Похоже, моя попытка не осталась незамеченной. На веки опустилось что-то приятно-прохладное.
– Пожалуйста, не надо, хозяин Джайгер. Магомедик сказал, что некоторое время у Вас будет сохраняться повышенная чувствительность к свету!
"Хозяин Джайгер"? Габри сошла с ума? Или... или она пытается ненавязчиво намекнуть, что в комнате есть кто-то еще? Я же ей говорил, чтобы наедине или в присутствии друзей - называла меня "Джай", и не вздумала употреблять титулы. Тогда, наверное, мое желание несколько несвоевременно, но удержаться я не смог, и ласково погладил закрывающую мне глаза руку. Подушка у меня под головой как-то интересно пошевелилась.
– "Сумерки" наколдуешь?
– Спросил я у Габри.
В принципе, заклятье было не из сложных, и сил у Дара Войны должно было хватить. Да и на занятиях магией, на которые Габри ходила вместе с будущими магами Иргарда, это заклятье показывали и отрабатывали.
– ... се антрете фа!
С закрытыми глазами я не мог оценить правильность жестового компонента, но вот слова Габри произнесла верно. Так что я придержал ее руку на своем лице и снова попробовал открыть глаза. Поскольку свет не полыхнул болью, а щели между пальцами не засветились красным - я решил считать, что заклятье произнесено правильно, освещение там, где я сейчас нахожусь - безопасно.
Открытым, наконец, глазам предстала роскошная картина: склоненное надо мной лицо Габри, и ее, скажем так, верхние выпуклости, пусть и обтянутые строгим дорожным платьем, которые немедленно захотелось потрогать.
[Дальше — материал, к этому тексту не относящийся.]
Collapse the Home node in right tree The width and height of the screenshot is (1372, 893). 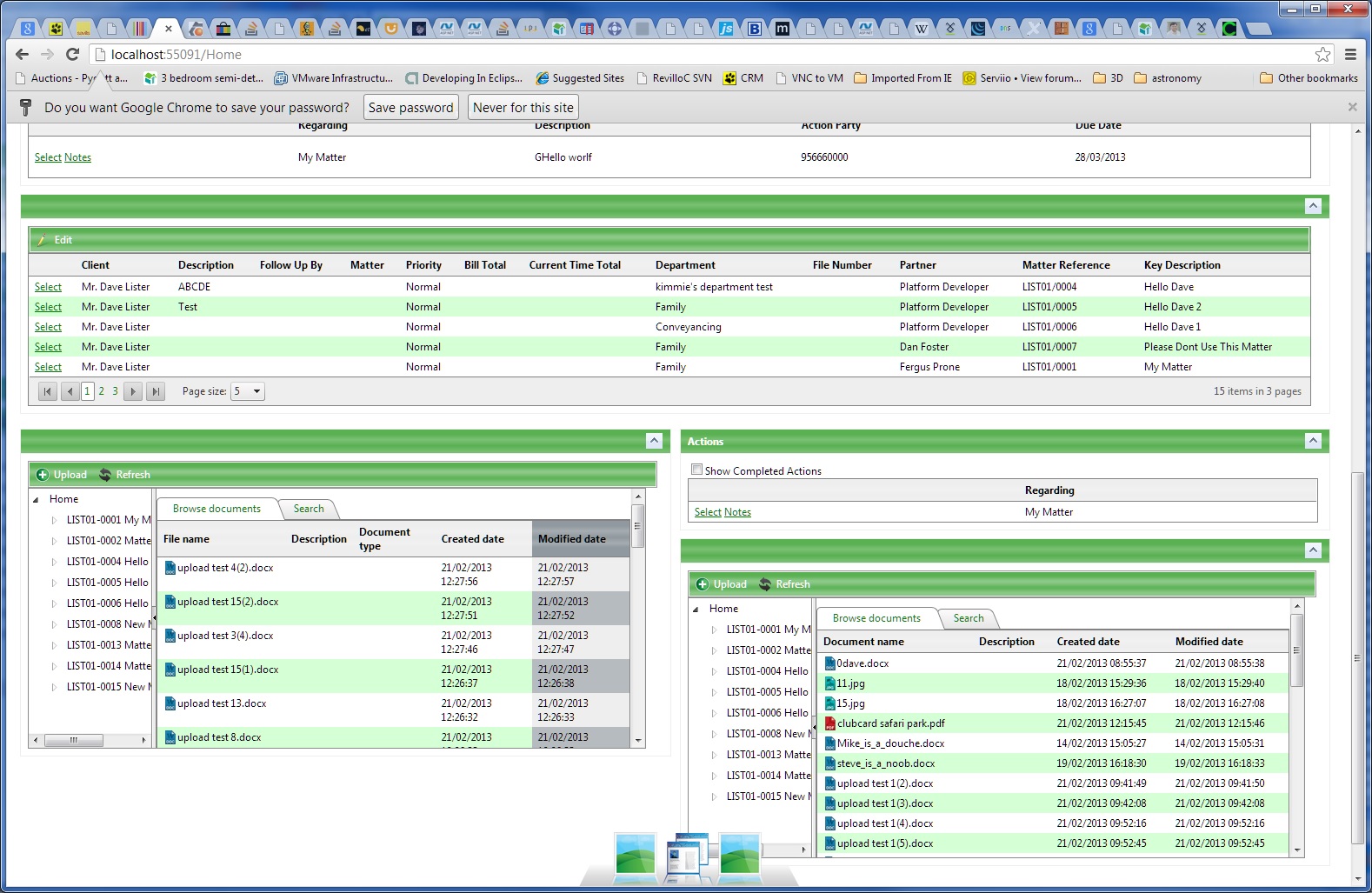point(696,609)
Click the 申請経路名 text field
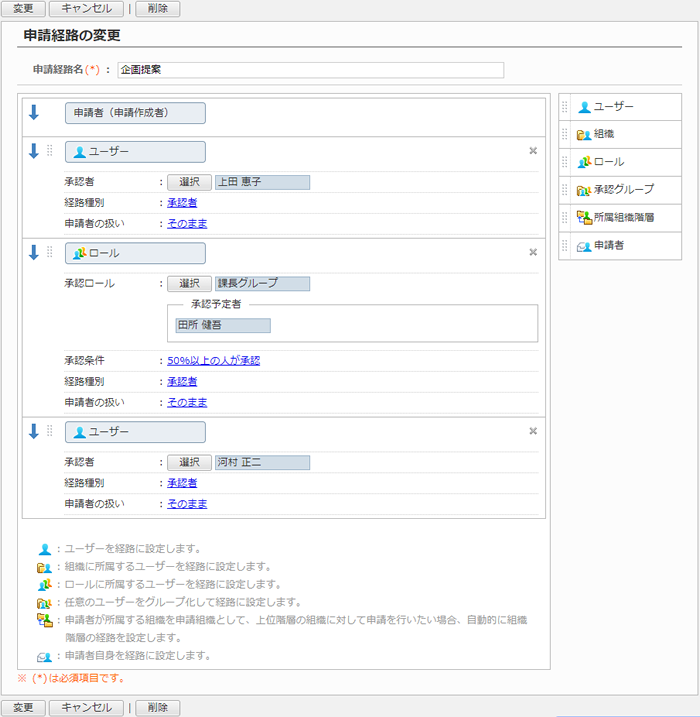Screen dimensions: 700x717 [x=310, y=70]
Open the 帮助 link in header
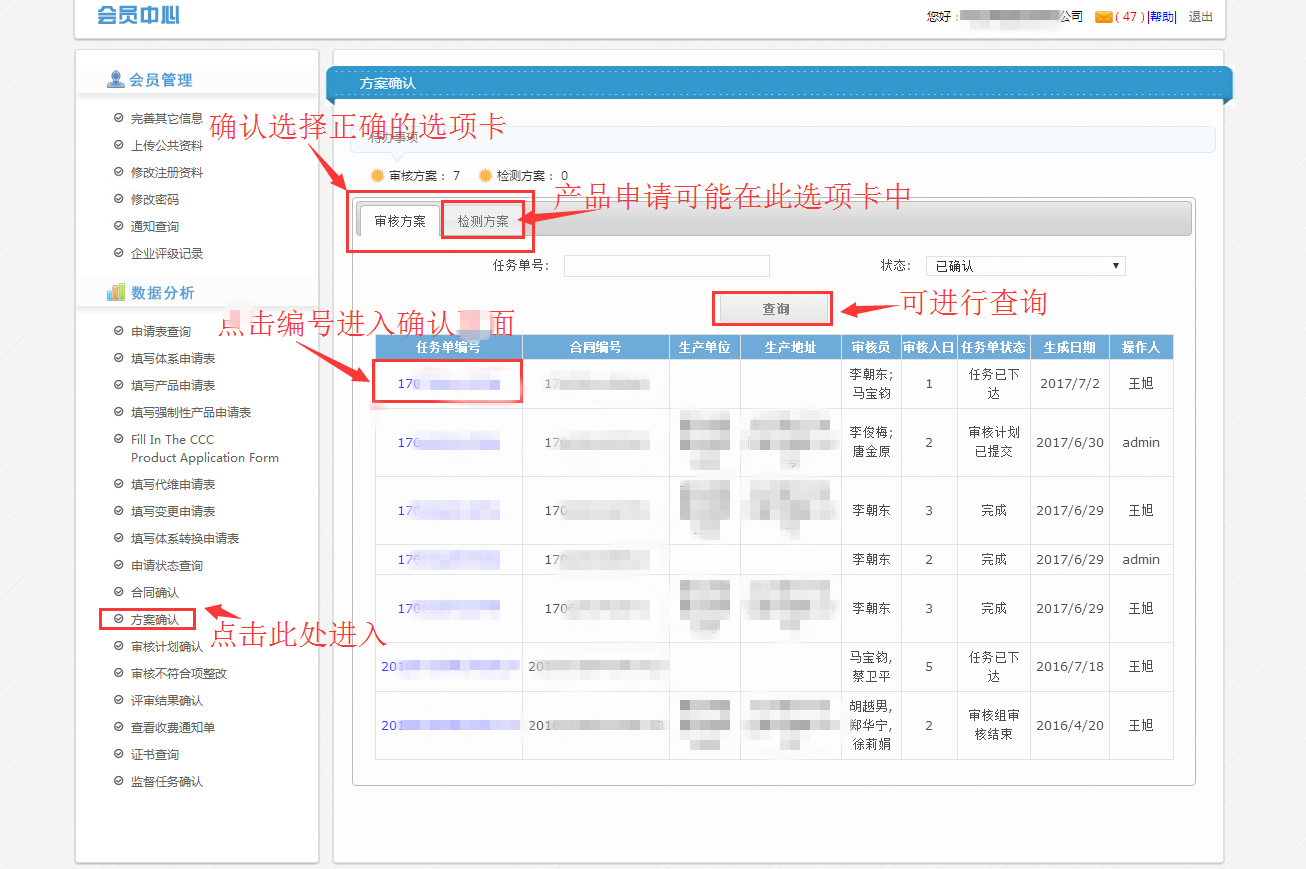1306x869 pixels. (1161, 17)
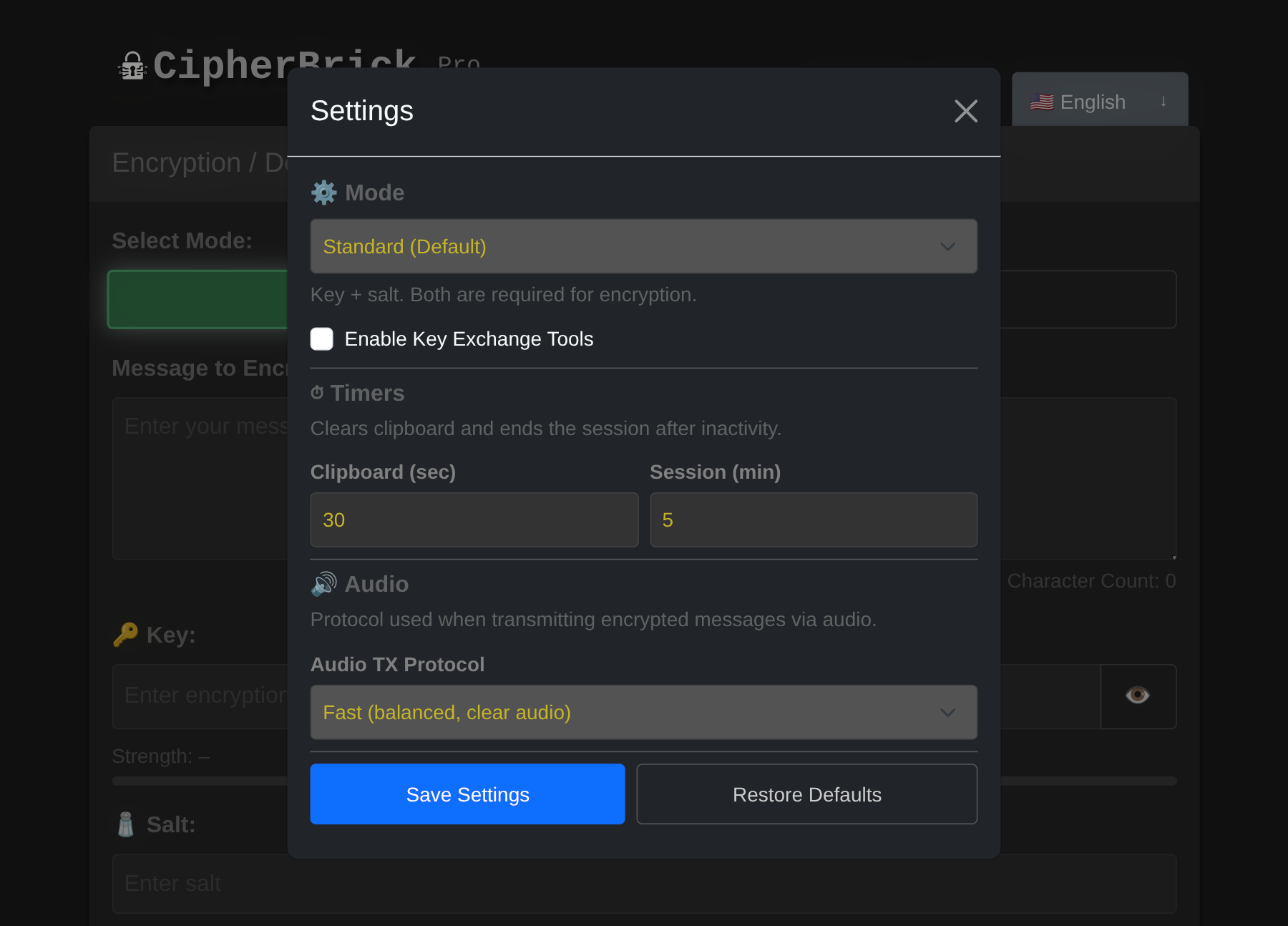Click the padlock icon in CipherBrick logo
The width and height of the screenshot is (1288, 926).
click(132, 65)
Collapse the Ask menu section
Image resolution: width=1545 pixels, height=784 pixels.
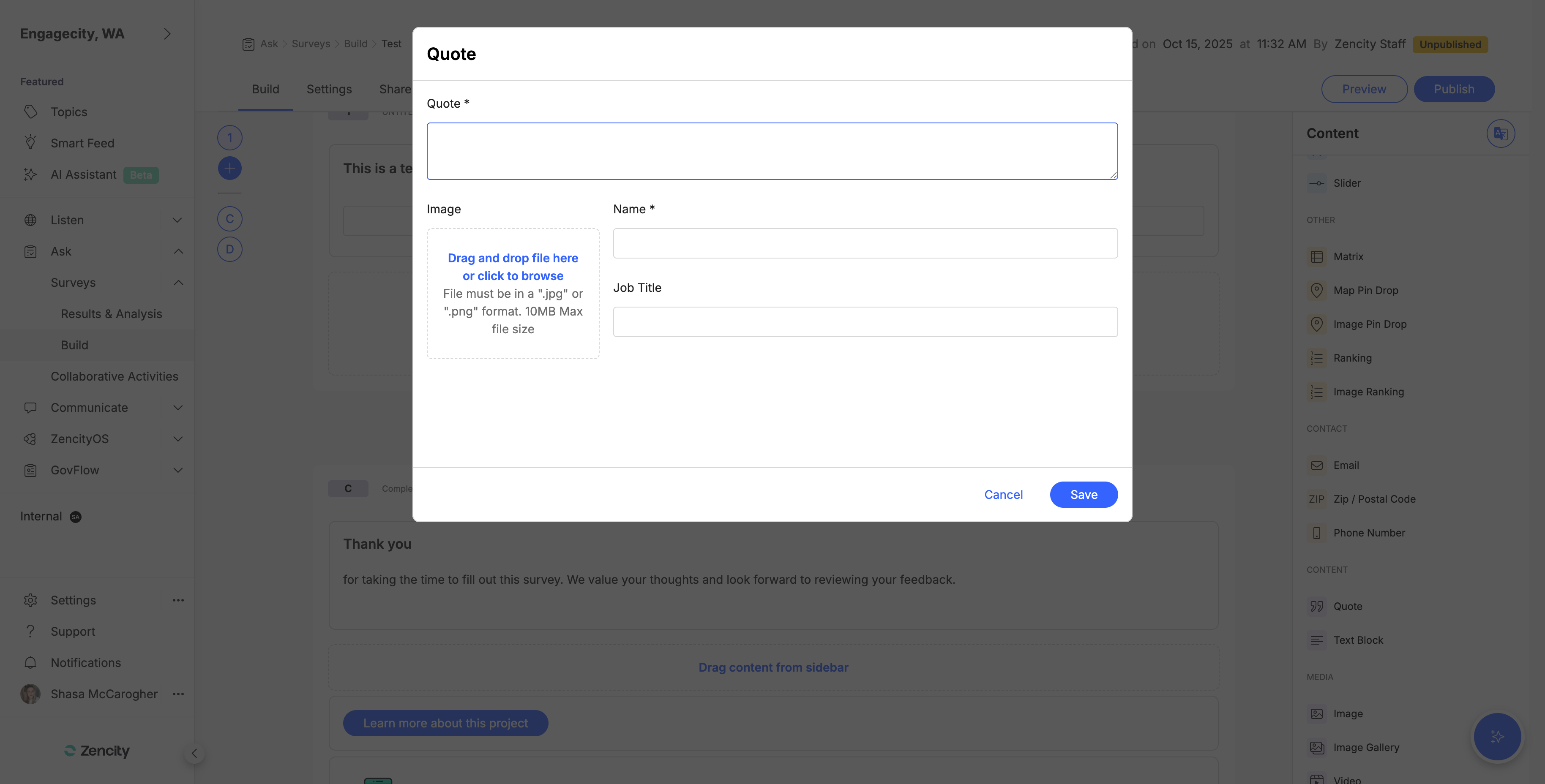tap(178, 251)
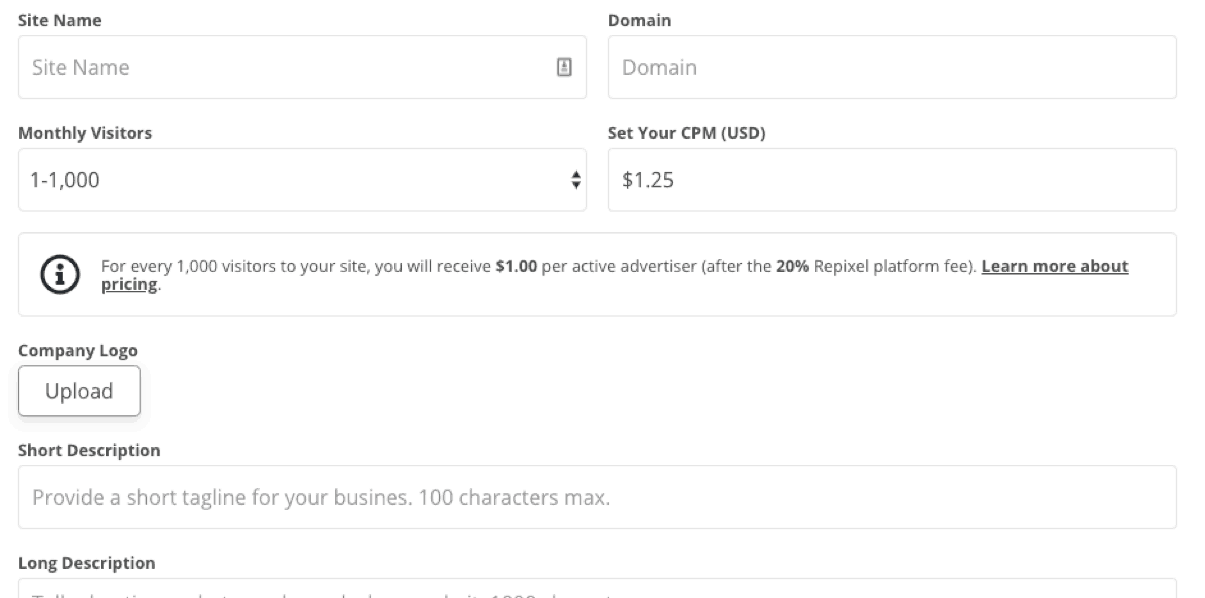Click the Short Description label

click(x=89, y=450)
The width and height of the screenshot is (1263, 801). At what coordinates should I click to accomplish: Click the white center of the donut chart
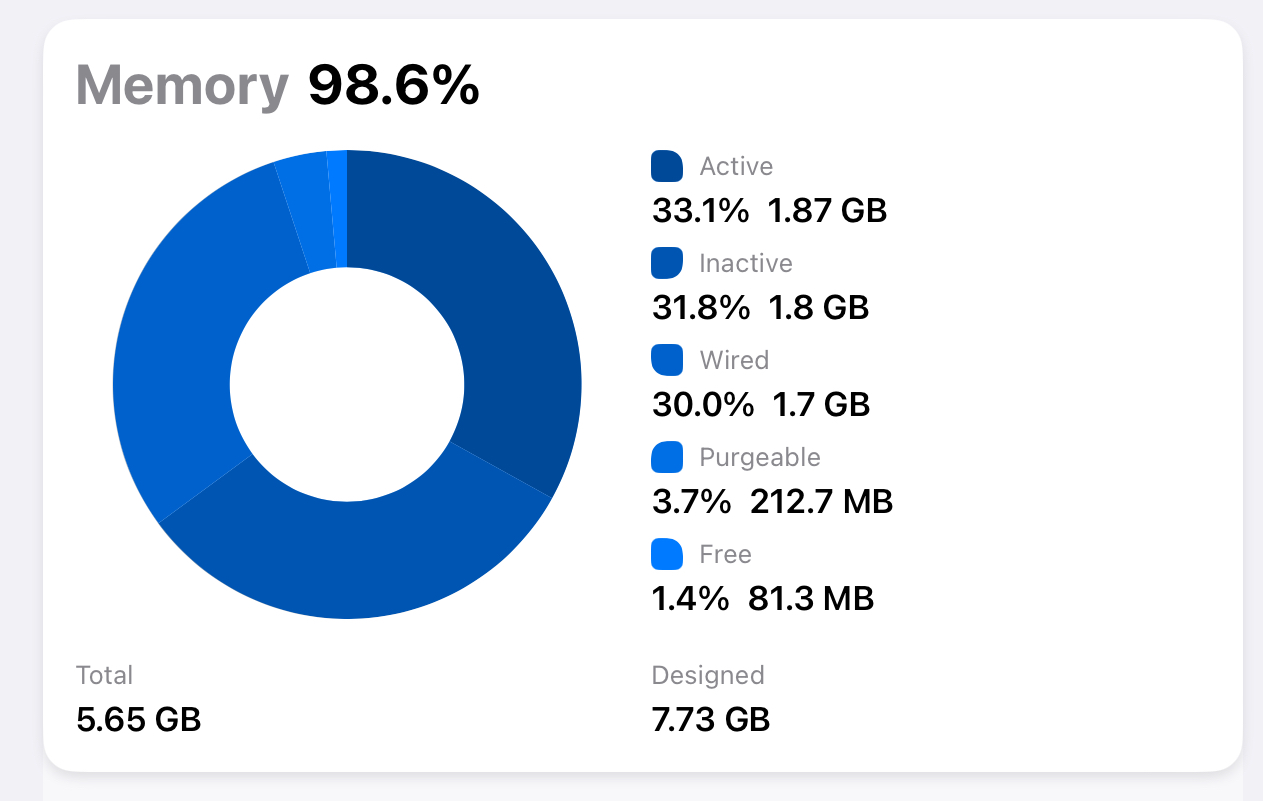point(347,384)
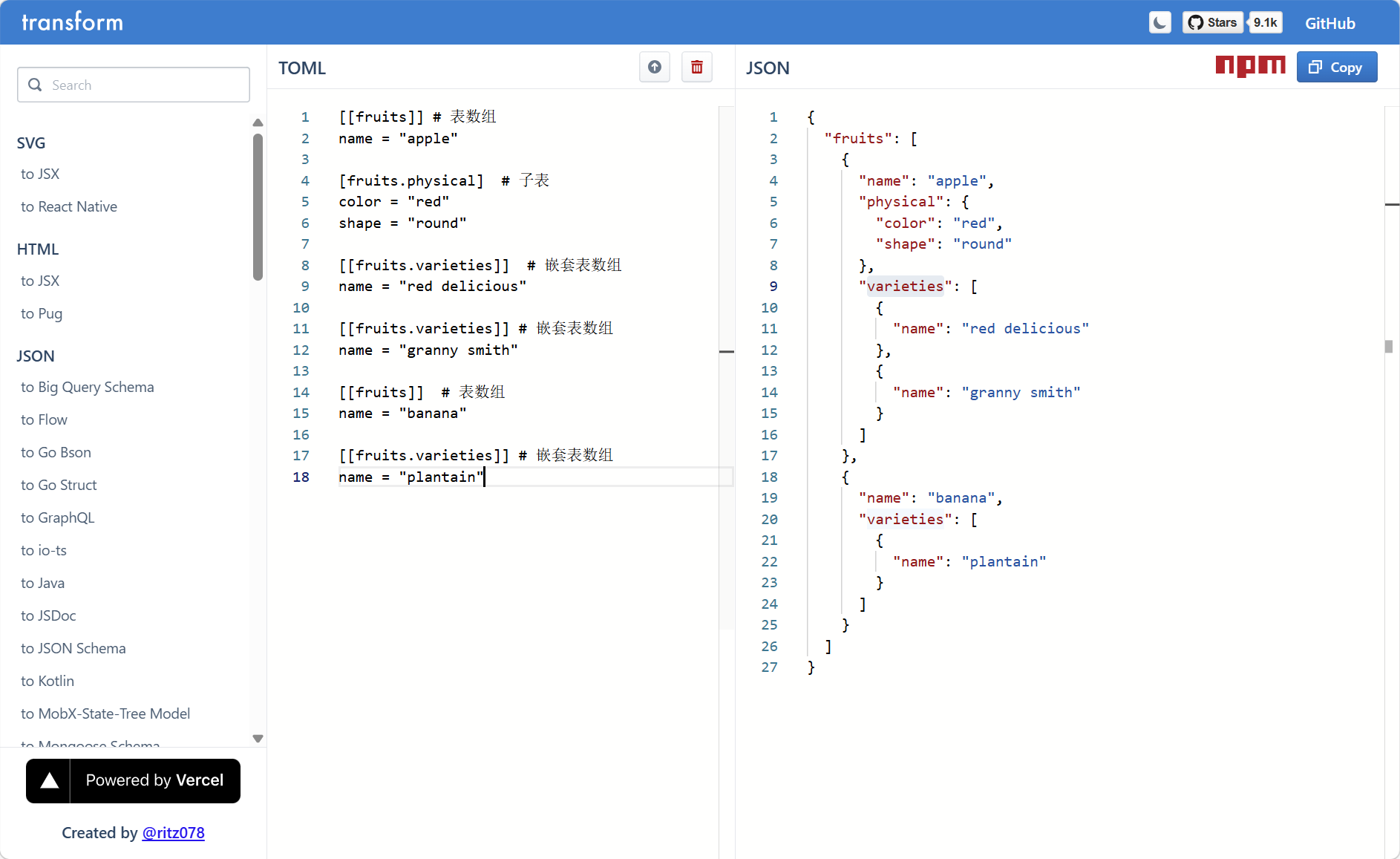Screen dimensions: 1400x859
Task: Select SVG to React Native converter
Action: click(69, 206)
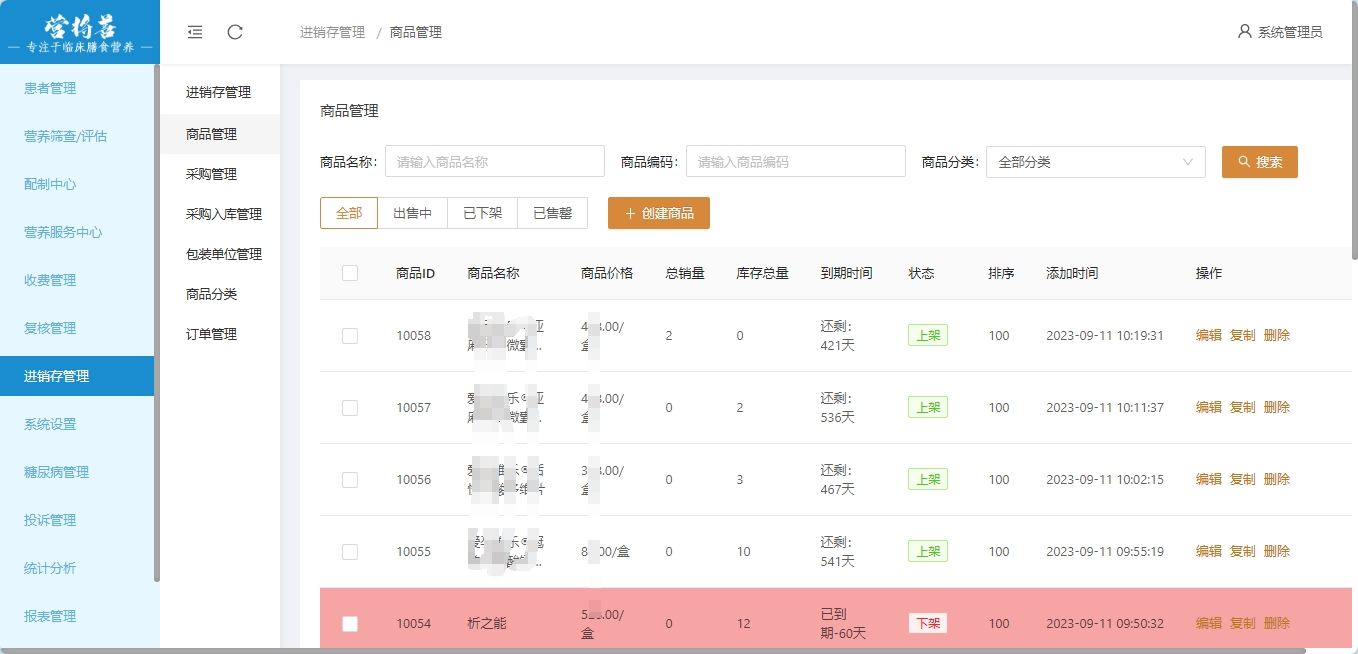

Честно говоря, я уже потянулся к этому источнику благодати, когда вспомнил, что ситуации предполагает присутствие в комнате постороннего.
Поднять голову было почти равносильно подвигу. Слабость была такая, что я с некоторым трудом понимал: как это я так лихо смог потянуться к декольте Габри. Однако, я весьма пафосно превозмог самого себя, и сел. Сразу выяснилось, что столь удобной подушкой были бедра Проныры.